» **Your goal**:
Translate this sentence from the profile of designer Jonathan Saunders into Spanish: "In his hands, garments are bold canvases of expression."

NATURAL SELECTION Jonathan Saunders is perfectly suited to his role at the helm at Diane von Furstenberg.
Long admired for his print skills and bold use of colour, Jonathan Saunders is perfectly suited to his role at the helm at Diane von Furstenberg. By Alice Cavanagh.
Possessed with charm, intelligence and an intoxicating sense of humour, Scottish fashion designer Jonathan Saunders has the air of someone who could convince you to wear, or do, just about anything. All of which makes him well suited to his role as chief creative officer of the muchloved, all-American womenswear brand Diane von Furstenberg. Charged with dressing hundreds of thousands of women who flock to “DVF” for flattering, fun and well-priced dress, he is also the first person (and a man to boot) that the brand’s 70-yearold namesake has been happy to hand the reins to.
For those who have followed the 39-year-old Glaswegian’s career closely, his appointment last May was not entirely left-offield. Since his fledgling days as a Central Saint Martins graduate on the London fashion scene, he has stood out for his textile prints and off-kilter, arresting colour combinations. In his hands, garments are bold canvases of expression.
“The first collection I reviewed of Jonathan’s, in 2004, is still one of my favourites … it showed all his talent for clear, zingy colour and print engineered to flatter,” says Sarah Mower, chief critic at Vogue.com. “That was quite revolutionary in London then … a dull, dark time in fashion and nothing much was happening. Jonathan was the first of the new generation of young colour and print revolutionaries who put London on the map.”
Von Furstenberg’s ascendance was not all that dissimilar. The blockbuster success of that iconic wrap dress – a billboard for female confidence and empowerment – lies not only in its flattering silhouette and carefree fit, but in the way she choose to animate it. Alive with pattern and colour, the DVF look seduced generations of woman seeking clothes with character.
“I was always fascinated by Diane as a person,” Saunders says of Von Furstenberg. “At Saint Martins, students, especially print designers, would graduate and go away to this wonderful world in New York called DVF, an amazing workshop where people were making textiles all day.”
Some 18 years later, here he sits comfortably, dapper in jeans and a Prada blazer, with a glass of red in hand on the sofa in Von Furstenberg’s Left Bank Parisian pad. It’s Paris fashion week, but Von Furstenberg herself is not in town. She’s here in spirit, though: her portrait by Andy Warhol is hanging on the wall. Still, her absence is a clear statement: she has officially passed on the baton.
Starting with the new spring/summer ’17 collection, Saunders has made a convincing case for the new DVF look, which begins with a collection of a fresh offering of asymmetrical dresses in a seductive mix of block colour and prints. Lively, contemporary and more luxurious than before, the line stays true to that same DVF sensuality, with dresses dropping off the shoulders and baring the décolletage. “I like the idea of a garment falling on or off the body, in an effortless manner, just like that original wrap dress,” Saunders says. “If it takes the woman longer than two minutes to get into it, then it’s just not relevant.”

» **Items**:
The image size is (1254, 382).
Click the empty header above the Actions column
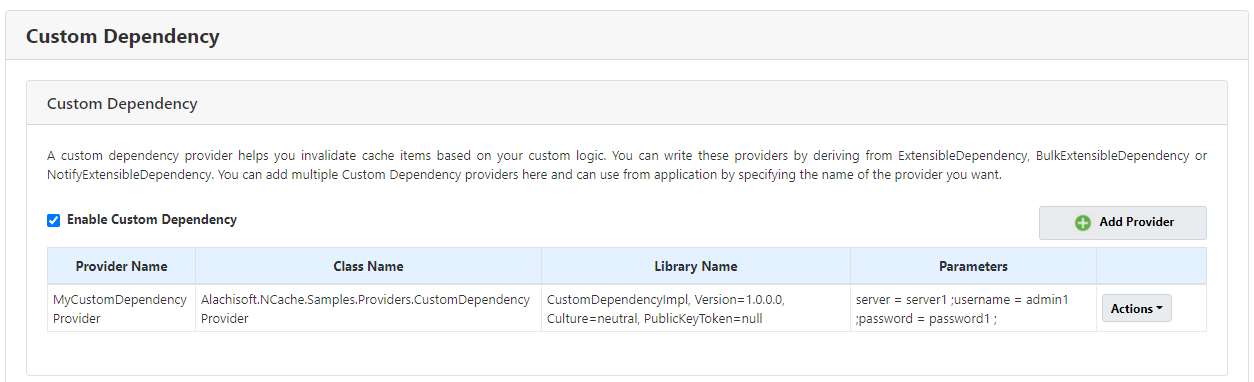1151,266
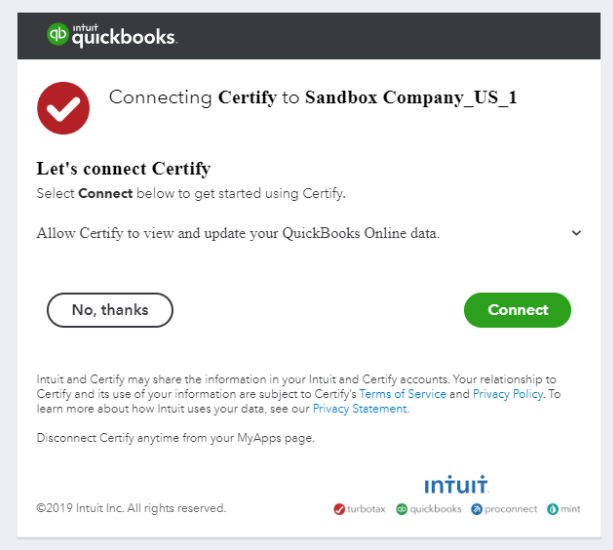Click the green Connect button
This screenshot has height=550, width=613.
pyautogui.click(x=517, y=310)
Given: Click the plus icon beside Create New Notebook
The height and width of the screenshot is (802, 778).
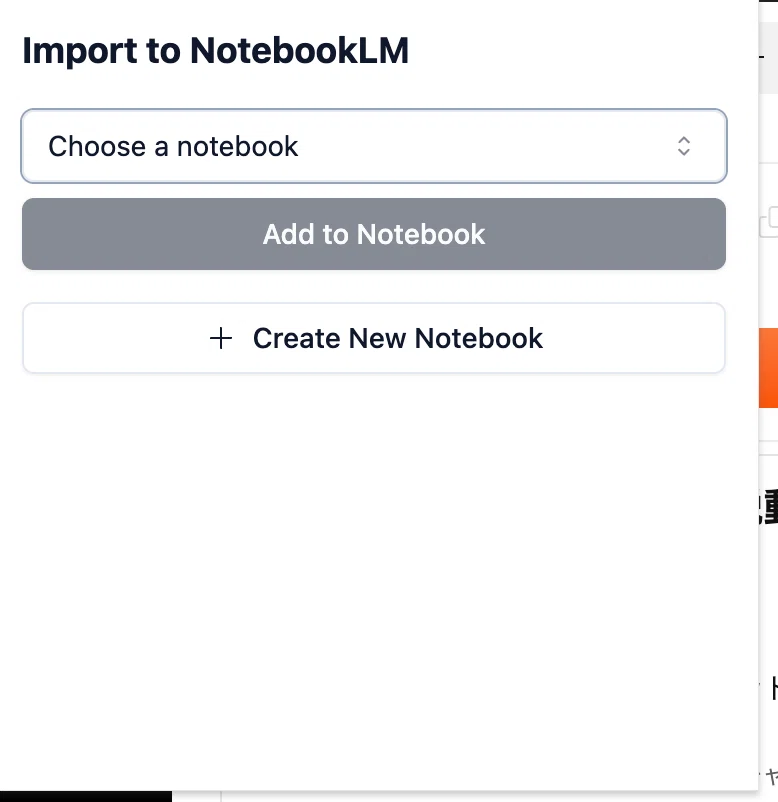Looking at the screenshot, I should [221, 338].
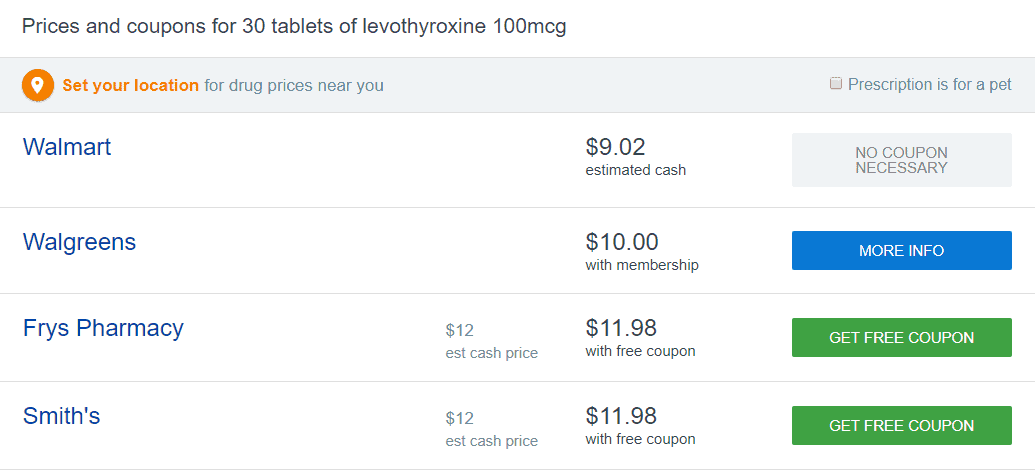Check the Prescription is for a pet box
1035x470 pixels.
(x=836, y=84)
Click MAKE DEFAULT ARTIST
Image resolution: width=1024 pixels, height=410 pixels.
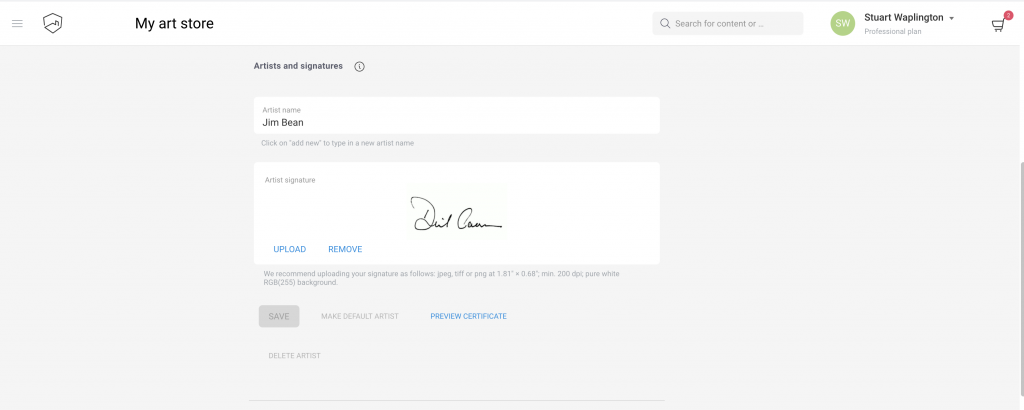pos(360,316)
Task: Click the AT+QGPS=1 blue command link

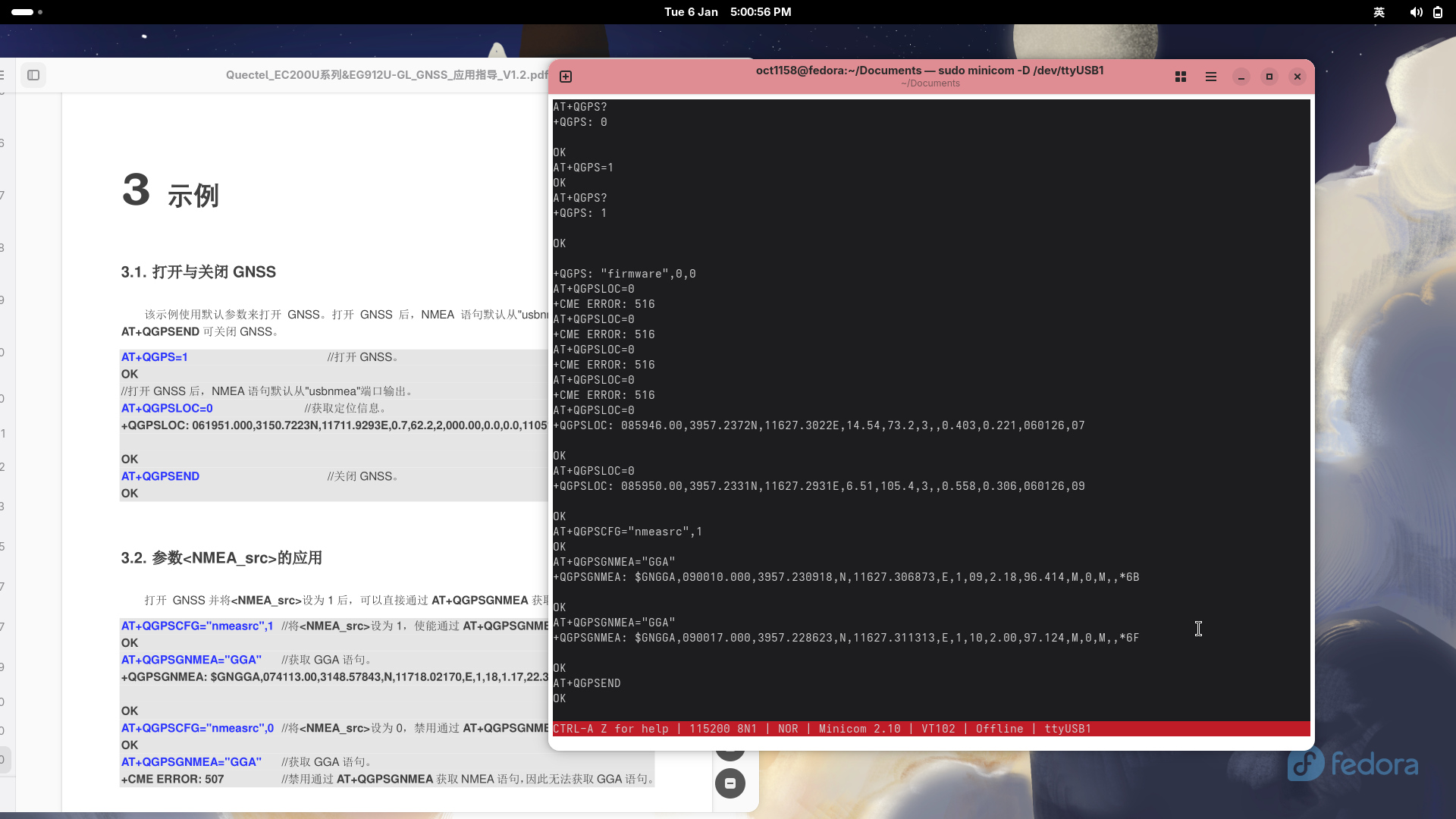Action: click(x=155, y=357)
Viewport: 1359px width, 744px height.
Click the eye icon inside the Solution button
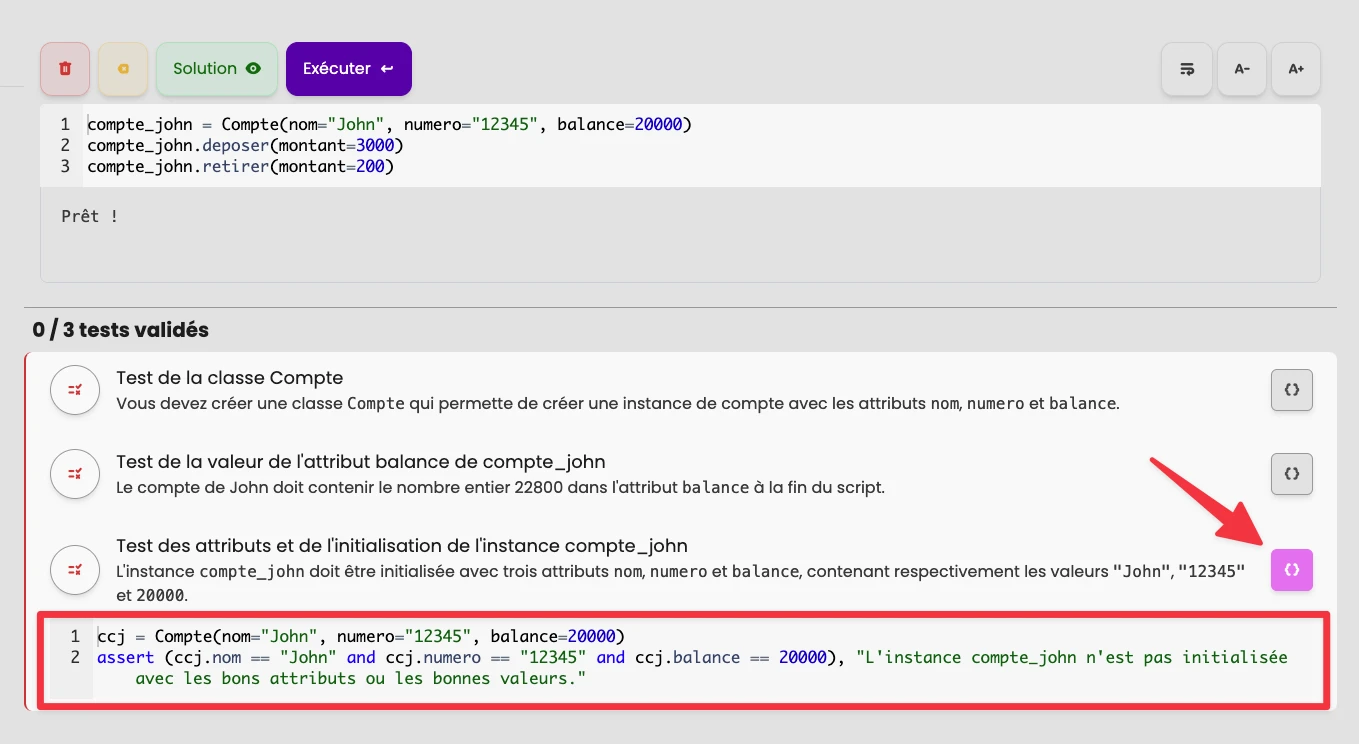click(x=251, y=68)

» **Answer**:
En sus manos, las prendas son audaces lienzos de expresión.